◆ Set task
Reproduce the records below, substituting "Display dimensions" for every occurrence of "Image resolution" and leaving everything else unchanged.

◆ Stored rows
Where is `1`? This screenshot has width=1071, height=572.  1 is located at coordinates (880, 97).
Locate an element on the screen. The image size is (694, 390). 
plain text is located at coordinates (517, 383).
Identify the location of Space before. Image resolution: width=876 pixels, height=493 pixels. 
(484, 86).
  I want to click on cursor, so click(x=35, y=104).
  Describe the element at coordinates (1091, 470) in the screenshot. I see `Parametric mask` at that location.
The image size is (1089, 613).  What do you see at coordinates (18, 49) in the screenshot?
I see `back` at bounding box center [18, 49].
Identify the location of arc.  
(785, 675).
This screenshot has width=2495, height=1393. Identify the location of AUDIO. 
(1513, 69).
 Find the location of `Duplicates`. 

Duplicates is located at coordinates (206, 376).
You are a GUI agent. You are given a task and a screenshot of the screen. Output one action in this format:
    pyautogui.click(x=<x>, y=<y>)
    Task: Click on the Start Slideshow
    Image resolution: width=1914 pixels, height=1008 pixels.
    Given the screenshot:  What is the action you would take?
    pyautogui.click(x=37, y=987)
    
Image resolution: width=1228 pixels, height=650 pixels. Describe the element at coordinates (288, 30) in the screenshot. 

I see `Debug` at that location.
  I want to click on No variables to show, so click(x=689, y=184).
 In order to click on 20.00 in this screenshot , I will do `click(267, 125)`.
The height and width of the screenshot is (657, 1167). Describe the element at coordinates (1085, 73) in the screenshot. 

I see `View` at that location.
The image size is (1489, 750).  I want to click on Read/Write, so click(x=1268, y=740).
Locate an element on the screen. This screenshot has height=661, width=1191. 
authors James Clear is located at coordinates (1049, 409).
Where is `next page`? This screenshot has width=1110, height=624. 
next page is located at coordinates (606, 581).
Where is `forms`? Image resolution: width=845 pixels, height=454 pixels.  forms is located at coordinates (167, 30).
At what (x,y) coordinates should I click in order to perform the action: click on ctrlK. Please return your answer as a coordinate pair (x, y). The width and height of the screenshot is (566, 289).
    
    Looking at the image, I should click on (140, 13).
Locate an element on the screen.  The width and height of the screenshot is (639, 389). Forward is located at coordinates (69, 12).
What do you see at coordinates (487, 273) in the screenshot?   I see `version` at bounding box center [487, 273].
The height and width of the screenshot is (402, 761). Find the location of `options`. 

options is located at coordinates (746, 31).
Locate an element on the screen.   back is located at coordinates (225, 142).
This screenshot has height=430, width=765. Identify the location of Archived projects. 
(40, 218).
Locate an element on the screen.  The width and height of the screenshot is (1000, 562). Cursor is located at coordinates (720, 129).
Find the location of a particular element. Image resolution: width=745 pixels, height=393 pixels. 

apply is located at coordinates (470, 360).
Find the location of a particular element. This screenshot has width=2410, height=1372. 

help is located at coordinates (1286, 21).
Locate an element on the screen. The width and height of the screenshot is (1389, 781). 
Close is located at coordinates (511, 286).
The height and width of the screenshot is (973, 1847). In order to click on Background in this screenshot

◆ Output for this task
Where is `1`? This screenshot has width=1071, height=572.  1 is located at coordinates (880, 97).
Locate an element on the screen. The image size is (694, 390). 
plain text is located at coordinates (517, 383).
Identify the location of Space before. Display dimensions: width=876 pixels, height=493 pixels. 
(484, 86).
  I want to click on cursor, so click(x=35, y=104).
  Describe the element at coordinates (1091, 470) in the screenshot. I see `Parametric mask` at that location.
The image size is (1089, 613).  What do you see at coordinates (18, 49) in the screenshot?
I see `back` at bounding box center [18, 49].
Identify the location of arc.  
(785, 675).
This screenshot has width=2495, height=1393. Identify the location of AUDIO. 
(1513, 69).
 Find the location of `Duplicates`. 

Duplicates is located at coordinates (206, 376).
You are a GUI agent. You are given a task and a screenshot of the screen. Output one action in this format:
    pyautogui.click(x=<x>, y=<y>)
    Task: Click on the Start Slideshow
    Display dimensions: width=1914 pixels, height=1008 pixels.
    Given the screenshot:  What is the action you would take?
    pyautogui.click(x=37, y=987)
    
Display dimensions: width=1228 pixels, height=650 pixels. Describe the element at coordinates (288, 30) in the screenshot. 

I see `Debug` at that location.
  I want to click on No variables to show, so click(x=689, y=184).
 In order to click on 20.00 in this screenshot , I will do `click(267, 125)`.
The height and width of the screenshot is (657, 1167). Describe the element at coordinates (1085, 73) in the screenshot. 

I see `View` at that location.
The image size is (1489, 750).  I want to click on Read/Write, so click(x=1268, y=740).
Locate an element on the screen. This screenshot has height=661, width=1191. 
authors James Clear is located at coordinates (1049, 409).
Where is `next page`? This screenshot has width=1110, height=624. 
next page is located at coordinates (606, 581).
Where is `forms`? Display dimensions: width=845 pixels, height=454 pixels.  forms is located at coordinates (167, 30).
At what (x,y) coordinates should I click in order to perform the action: click on ctrlK. Please return your answer as a coordinate pair (x, y). The width and height of the screenshot is (566, 289).
    
    Looking at the image, I should click on (140, 13).
Locate an element on the screen.  The width and height of the screenshot is (639, 389). Forward is located at coordinates (69, 12).
What do you see at coordinates (487, 273) in the screenshot?   I see `version` at bounding box center [487, 273].
The height and width of the screenshot is (402, 761). Find the location of `options`. 

options is located at coordinates (746, 31).
Locate an element on the screen.   back is located at coordinates (225, 142).
This screenshot has height=430, width=765. Identify the location of Archived projects. 
(40, 218).
Locate an element on the screen.  The width and height of the screenshot is (1000, 562). Cursor is located at coordinates (720, 129).
Find the location of a particular element. Display dimensions: width=745 pixels, height=393 pixels. 

apply is located at coordinates (470, 360).
Find the location of a particular element. This screenshot has width=2410, height=1372. 

help is located at coordinates (1286, 21).
Locate an element on the screen. The width and height of the screenshot is (1389, 781). 
Close is located at coordinates (511, 286).
The height and width of the screenshot is (973, 1847). In order to click on Background in this screenshot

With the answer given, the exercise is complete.